Bedingungen für eine Befristung

Für kürzere Befristungen müssen folgenden Bedingungen vorliegen:

  • Der Betrieb hat nur vorübergehend Bedarf an der Arbeitsleistung.
  • Der Arbeitnehmer wird im Anschluss an eine Ausbildung oder ein Studium eingestellt. Damit wird ihm der Übergang zu einer anschließenden Beschäftigung erleichtert.
  • Es handelt sich um eine Vertretungsstelle (Schwangerschafts-, oder Urlaubsvertretung)
  • Die Eigenart der Arbeitsleistung rechtfertigt die Befristung.
  • Die Befristung erfolgt zur Erprobung.
  • In der Person des Arbeitnehmers liegende Gründe, die eine Befristung rechtfertigen.
  • Der Arbeitnehmer wird aus Haushaltsmitteln vergütet. Diese sind haushaltsrechtlich für eine befristete Beschäftigung bestimmt und die Beschäftigung entspricht seiner Vergütung.
  • Die Befristung beruht auf einem gerichtlichen Vergleich.
  • Der Arbeitnehmer ist am ersten Arbeitstag – also zu Beginn des Arbeitsvertrages – mindestens 58 Jahre alt.
  • Es bestand zuvor noch kein Arbeitsverhältnis zwischen Arbeitgeber und -nehmer.

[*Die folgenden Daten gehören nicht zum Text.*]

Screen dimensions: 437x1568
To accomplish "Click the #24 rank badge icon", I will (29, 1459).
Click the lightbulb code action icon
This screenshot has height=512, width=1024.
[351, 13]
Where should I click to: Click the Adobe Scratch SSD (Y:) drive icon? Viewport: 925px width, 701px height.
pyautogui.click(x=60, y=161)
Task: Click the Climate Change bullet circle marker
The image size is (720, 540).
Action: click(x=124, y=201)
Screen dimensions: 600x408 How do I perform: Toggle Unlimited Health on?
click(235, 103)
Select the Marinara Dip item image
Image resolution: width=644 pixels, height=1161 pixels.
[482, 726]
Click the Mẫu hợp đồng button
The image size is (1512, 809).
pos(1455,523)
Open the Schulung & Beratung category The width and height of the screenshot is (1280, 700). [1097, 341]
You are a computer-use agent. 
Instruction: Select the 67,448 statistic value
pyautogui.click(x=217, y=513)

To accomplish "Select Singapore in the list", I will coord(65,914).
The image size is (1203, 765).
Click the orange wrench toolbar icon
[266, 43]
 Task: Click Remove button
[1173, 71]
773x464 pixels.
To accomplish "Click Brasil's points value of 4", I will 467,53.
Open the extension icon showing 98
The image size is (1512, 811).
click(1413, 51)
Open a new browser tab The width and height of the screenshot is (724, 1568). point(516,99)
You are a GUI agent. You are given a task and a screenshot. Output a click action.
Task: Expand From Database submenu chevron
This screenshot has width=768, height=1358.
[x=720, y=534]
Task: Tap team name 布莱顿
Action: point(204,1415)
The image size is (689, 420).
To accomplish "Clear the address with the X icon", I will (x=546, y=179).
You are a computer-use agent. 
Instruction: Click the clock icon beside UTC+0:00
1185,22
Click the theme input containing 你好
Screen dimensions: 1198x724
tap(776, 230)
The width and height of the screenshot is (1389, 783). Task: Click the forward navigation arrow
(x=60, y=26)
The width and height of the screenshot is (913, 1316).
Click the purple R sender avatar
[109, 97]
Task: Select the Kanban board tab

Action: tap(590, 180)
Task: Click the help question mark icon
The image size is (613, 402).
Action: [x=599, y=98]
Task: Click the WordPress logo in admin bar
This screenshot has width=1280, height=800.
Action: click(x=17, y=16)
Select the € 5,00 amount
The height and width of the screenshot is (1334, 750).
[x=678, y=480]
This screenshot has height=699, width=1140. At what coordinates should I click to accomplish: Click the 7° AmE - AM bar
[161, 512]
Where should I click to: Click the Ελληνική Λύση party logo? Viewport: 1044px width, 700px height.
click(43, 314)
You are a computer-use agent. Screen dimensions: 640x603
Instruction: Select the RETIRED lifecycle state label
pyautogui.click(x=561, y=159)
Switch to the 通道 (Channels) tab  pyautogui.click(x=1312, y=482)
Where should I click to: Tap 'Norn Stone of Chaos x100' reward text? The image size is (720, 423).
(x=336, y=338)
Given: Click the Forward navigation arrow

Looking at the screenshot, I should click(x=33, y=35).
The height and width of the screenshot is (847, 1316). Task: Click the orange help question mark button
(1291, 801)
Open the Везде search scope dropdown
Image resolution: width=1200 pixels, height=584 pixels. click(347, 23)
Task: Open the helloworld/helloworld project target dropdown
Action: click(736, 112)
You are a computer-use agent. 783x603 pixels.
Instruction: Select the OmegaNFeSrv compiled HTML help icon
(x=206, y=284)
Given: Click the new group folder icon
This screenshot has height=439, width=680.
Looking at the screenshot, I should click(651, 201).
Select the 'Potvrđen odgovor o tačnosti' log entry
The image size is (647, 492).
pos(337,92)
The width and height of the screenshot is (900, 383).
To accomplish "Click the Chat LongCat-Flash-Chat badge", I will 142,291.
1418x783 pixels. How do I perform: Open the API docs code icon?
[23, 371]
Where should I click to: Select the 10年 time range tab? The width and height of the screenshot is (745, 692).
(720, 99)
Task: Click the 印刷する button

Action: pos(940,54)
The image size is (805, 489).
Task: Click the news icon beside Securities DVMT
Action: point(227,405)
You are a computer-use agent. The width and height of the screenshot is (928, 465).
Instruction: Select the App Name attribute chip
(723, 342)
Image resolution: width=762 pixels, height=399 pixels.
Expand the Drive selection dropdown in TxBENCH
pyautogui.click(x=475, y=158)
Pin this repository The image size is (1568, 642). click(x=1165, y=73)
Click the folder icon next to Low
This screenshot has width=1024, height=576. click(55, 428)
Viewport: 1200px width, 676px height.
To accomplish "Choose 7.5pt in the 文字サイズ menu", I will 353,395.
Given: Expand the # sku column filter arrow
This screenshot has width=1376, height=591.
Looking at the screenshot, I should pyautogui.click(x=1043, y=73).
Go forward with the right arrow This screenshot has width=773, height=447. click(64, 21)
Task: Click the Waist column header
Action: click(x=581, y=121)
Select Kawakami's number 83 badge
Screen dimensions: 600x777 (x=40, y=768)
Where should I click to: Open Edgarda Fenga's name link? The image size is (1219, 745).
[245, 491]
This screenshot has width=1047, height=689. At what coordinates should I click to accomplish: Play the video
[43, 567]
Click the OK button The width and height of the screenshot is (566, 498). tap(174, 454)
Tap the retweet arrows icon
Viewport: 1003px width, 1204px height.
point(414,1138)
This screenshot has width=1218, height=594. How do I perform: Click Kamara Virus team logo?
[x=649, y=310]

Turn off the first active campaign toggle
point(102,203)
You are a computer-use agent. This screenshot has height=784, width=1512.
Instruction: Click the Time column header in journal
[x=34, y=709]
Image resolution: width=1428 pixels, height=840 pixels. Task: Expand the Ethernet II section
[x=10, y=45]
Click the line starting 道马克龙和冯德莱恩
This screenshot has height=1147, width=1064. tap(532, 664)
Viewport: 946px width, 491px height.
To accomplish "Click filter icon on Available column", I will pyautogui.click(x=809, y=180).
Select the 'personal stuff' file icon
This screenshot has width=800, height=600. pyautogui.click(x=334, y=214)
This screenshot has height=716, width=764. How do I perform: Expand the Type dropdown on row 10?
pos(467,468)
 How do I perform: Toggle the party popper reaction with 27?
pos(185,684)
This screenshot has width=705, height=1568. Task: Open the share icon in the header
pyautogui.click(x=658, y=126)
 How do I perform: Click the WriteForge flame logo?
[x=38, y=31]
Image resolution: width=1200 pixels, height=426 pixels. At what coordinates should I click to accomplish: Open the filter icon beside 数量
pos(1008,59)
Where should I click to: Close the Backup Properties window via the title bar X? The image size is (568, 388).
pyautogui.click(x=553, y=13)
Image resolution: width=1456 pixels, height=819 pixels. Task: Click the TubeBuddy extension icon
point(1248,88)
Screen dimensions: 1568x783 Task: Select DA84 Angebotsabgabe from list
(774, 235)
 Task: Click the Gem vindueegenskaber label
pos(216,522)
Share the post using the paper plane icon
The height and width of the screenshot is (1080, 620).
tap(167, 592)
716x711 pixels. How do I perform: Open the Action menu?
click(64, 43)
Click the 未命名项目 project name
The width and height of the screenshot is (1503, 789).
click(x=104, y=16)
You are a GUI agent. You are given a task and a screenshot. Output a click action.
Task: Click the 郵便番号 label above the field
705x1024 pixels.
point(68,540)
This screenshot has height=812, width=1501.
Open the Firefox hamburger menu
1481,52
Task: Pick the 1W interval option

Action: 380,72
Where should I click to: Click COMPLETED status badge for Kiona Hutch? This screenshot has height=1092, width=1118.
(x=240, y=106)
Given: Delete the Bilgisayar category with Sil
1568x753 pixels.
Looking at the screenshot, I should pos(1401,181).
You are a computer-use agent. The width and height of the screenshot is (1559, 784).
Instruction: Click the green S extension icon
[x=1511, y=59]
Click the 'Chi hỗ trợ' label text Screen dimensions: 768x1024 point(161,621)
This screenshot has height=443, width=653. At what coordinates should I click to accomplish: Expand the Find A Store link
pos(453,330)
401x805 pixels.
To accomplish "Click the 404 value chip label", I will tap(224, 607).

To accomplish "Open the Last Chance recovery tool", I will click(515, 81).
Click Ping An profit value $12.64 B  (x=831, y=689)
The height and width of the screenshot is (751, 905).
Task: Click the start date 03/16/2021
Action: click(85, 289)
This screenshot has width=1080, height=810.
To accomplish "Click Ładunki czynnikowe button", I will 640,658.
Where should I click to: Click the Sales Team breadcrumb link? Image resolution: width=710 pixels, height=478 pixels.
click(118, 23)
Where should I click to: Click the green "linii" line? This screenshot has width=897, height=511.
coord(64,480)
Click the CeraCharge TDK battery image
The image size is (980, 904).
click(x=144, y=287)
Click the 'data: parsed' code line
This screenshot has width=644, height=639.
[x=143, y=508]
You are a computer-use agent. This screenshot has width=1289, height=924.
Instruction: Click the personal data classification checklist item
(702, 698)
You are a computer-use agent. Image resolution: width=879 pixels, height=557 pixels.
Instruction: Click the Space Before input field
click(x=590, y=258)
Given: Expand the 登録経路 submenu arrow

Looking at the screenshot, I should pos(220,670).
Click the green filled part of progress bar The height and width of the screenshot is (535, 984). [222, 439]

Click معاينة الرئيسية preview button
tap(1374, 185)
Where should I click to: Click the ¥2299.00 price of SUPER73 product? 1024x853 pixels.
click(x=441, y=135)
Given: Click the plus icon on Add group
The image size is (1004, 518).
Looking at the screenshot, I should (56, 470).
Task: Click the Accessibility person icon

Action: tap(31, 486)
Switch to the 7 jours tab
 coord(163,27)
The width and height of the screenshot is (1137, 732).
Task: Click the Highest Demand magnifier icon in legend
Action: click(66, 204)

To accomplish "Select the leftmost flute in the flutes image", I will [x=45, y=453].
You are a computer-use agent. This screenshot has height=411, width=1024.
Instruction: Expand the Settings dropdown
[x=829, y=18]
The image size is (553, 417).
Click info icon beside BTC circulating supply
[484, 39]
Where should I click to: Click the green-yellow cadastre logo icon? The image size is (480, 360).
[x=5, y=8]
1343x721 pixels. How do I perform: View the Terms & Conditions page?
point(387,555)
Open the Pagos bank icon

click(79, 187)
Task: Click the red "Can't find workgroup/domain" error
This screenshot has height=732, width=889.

Form und Inhalt einer Befristung

Der Arbeitgeber muss das Ende des Arbeitsvertrages schriftlich festgelegen, sonst ist die Befristung wirkungslos.

Befristung anfechten

Innerhalb von drei Wochen muss der Arbeitnehmer reagieren, um die Befristung des Arbeitsvertrages anzufechten. Dazu hat er eine Klage – die Entfristungsklage – beim Arbeitsgericht einzureichen. Die Drei-Wochen-Frist beginnt mit dem Ende des Arbeitsverhältnisses. Lässt er die drei Wochen verstreichen, ist die Befristung seines Arbeitsvertrages wirksam.